(Aim of the exercise) Read the records below. Copy each line where the string "menu" occurs.

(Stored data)

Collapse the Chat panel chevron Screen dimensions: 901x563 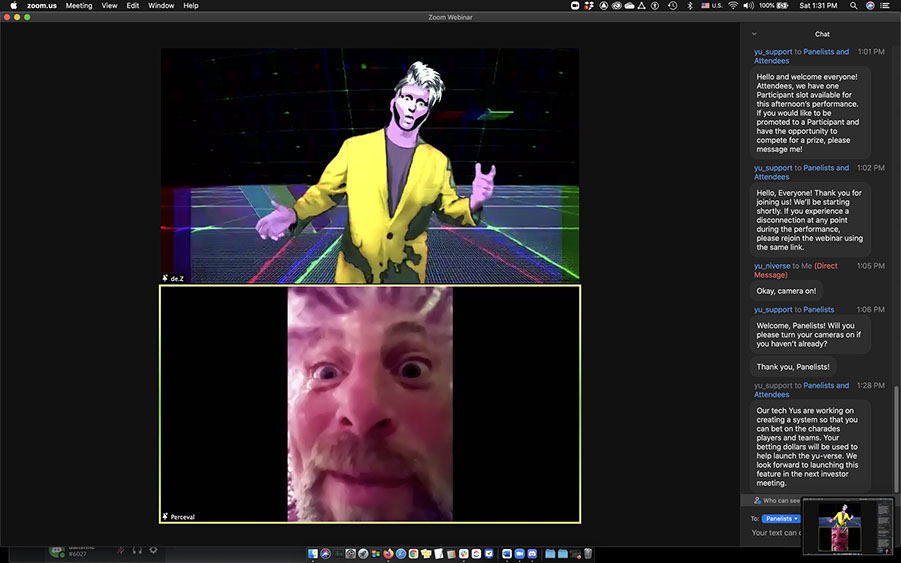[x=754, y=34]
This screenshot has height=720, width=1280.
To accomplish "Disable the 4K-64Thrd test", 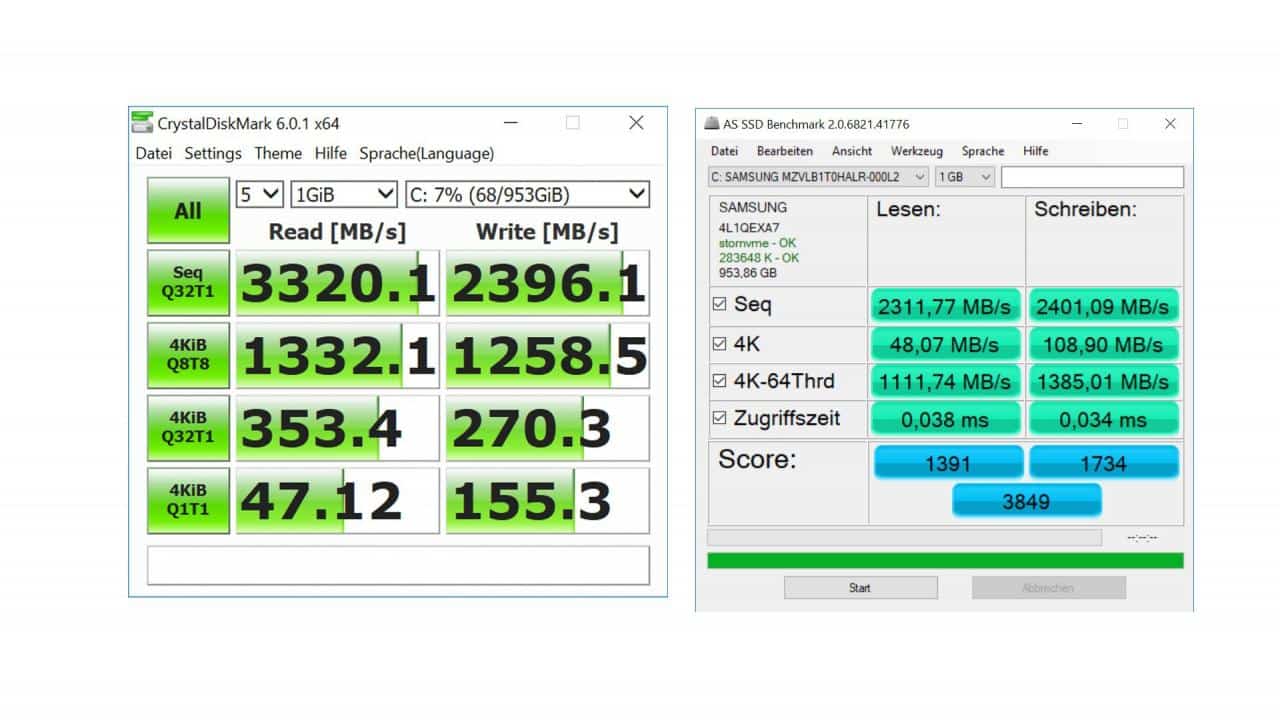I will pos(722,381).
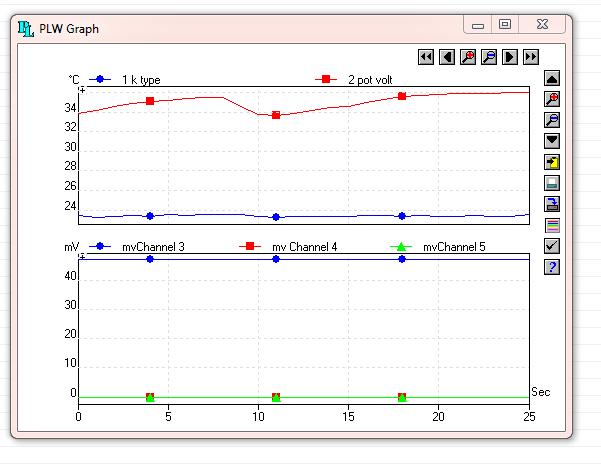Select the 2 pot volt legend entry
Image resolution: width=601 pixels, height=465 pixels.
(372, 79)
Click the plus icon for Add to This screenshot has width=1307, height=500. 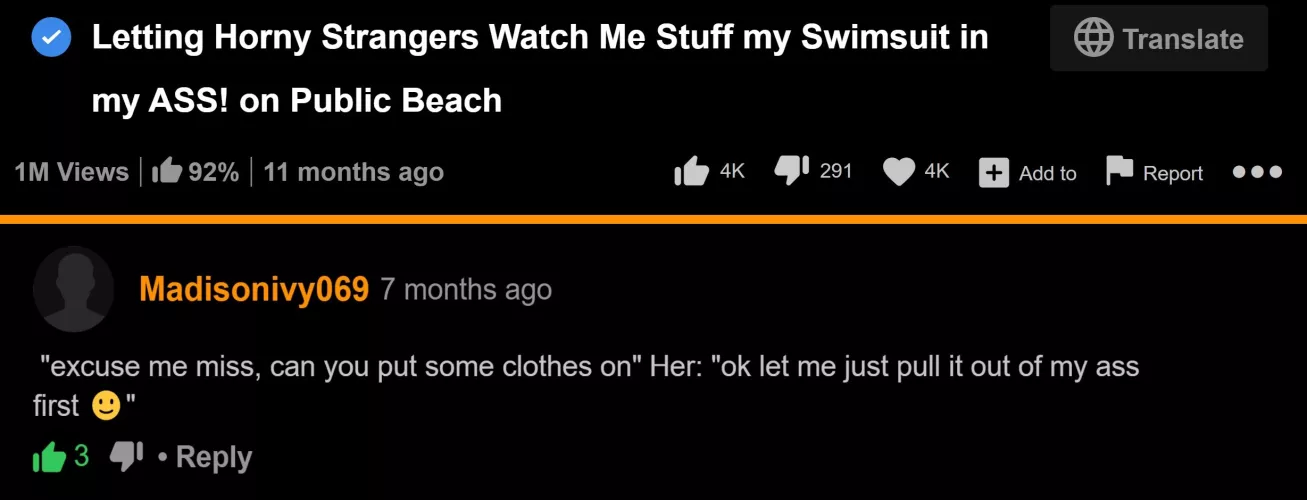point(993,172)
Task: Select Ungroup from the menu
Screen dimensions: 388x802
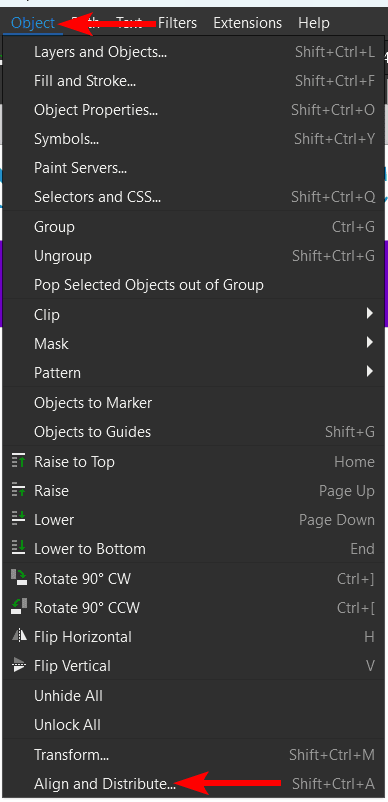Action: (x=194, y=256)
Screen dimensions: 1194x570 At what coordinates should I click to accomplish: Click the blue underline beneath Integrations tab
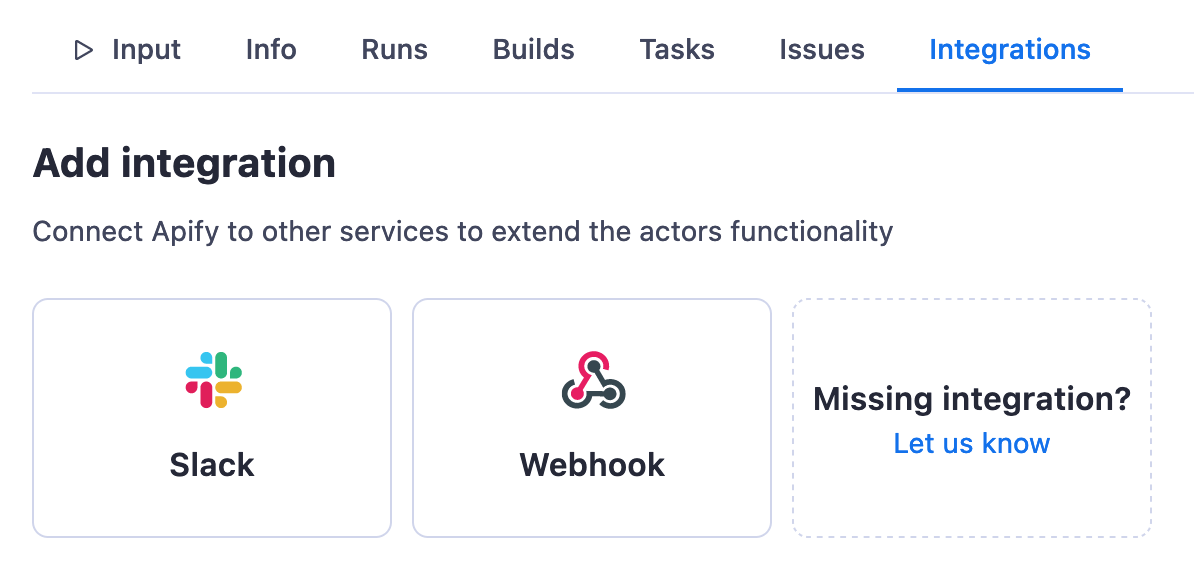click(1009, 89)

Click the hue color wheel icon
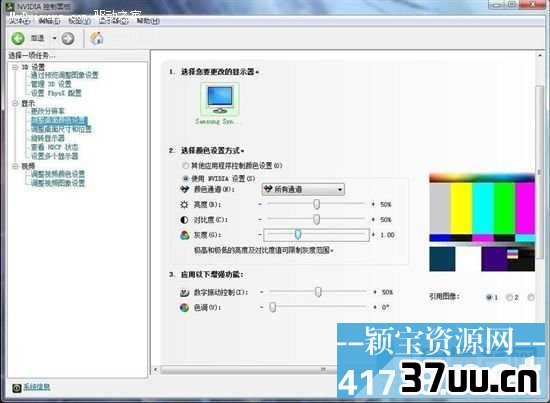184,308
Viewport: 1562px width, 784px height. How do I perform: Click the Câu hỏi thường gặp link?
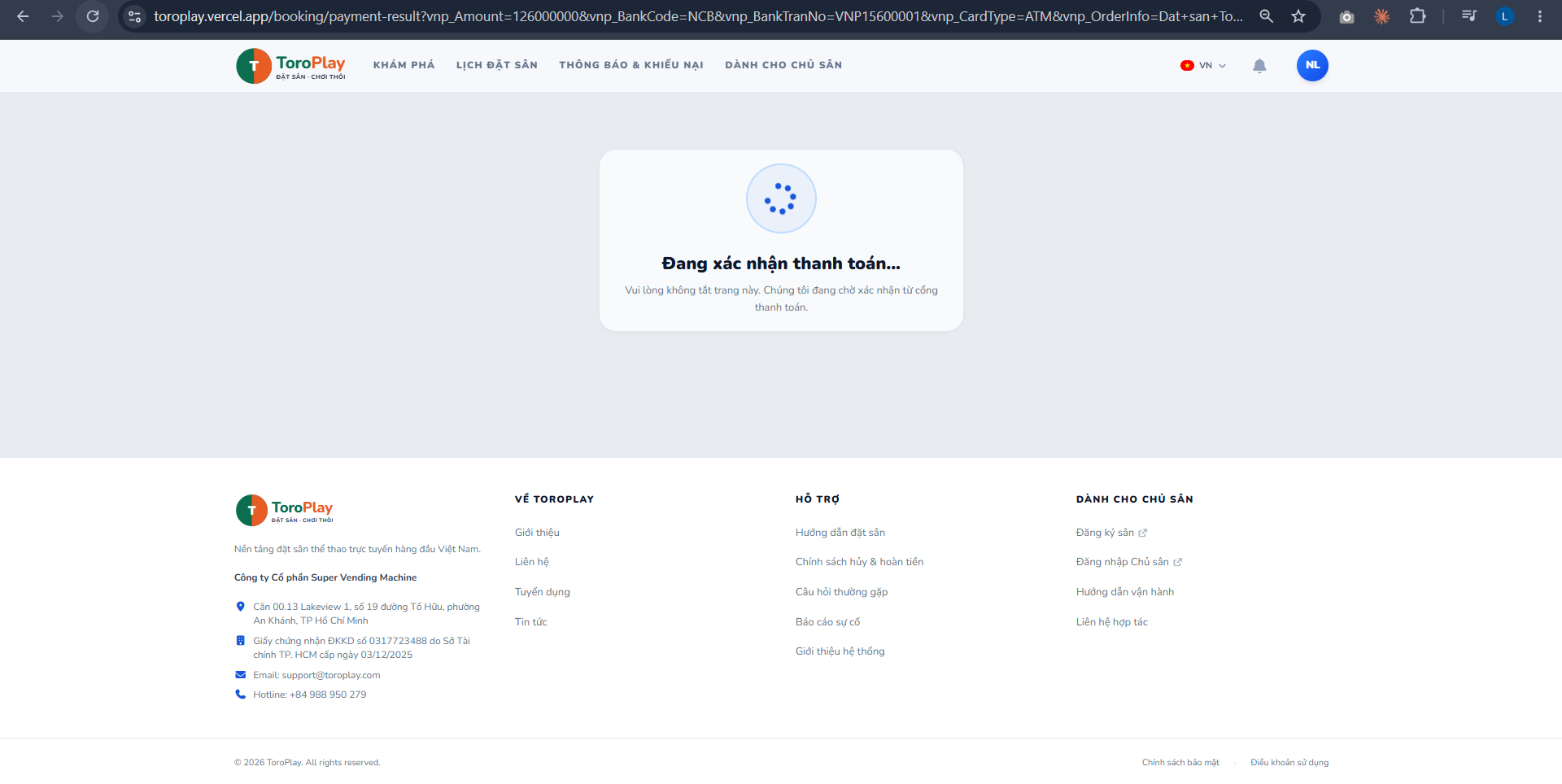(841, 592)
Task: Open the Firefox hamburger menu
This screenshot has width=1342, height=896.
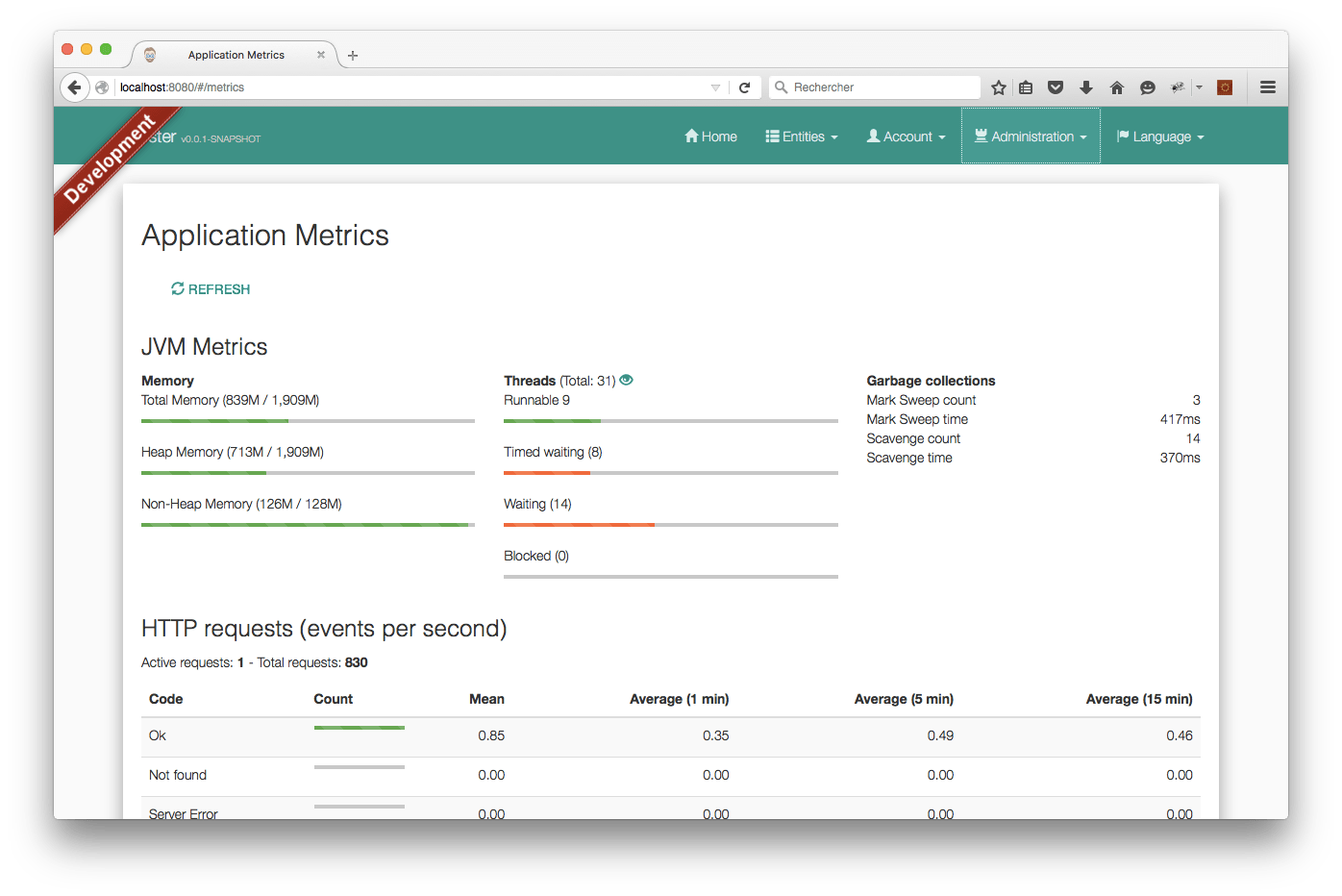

(Result of this exercise)
Task: Select Ungroup from the menu
Task: Open the Firefox hamburger menu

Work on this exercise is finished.